---- Records to use

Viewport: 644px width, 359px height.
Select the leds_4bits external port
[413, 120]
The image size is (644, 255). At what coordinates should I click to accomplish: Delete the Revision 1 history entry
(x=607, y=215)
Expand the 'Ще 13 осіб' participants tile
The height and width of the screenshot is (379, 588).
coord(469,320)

--------

Task description » Transcribe the material above in its entirety, precisely as written.

Task response »
Viewport: 644px width, 359px height.
Select the leds_4bits external port
[413, 120]
The image size is (644, 255). At what coordinates should I click to accomplish: Delete the Revision 1 history entry
(x=607, y=215)
Expand the 'Ще 13 осіб' participants tile
The height and width of the screenshot is (379, 588).
coord(469,320)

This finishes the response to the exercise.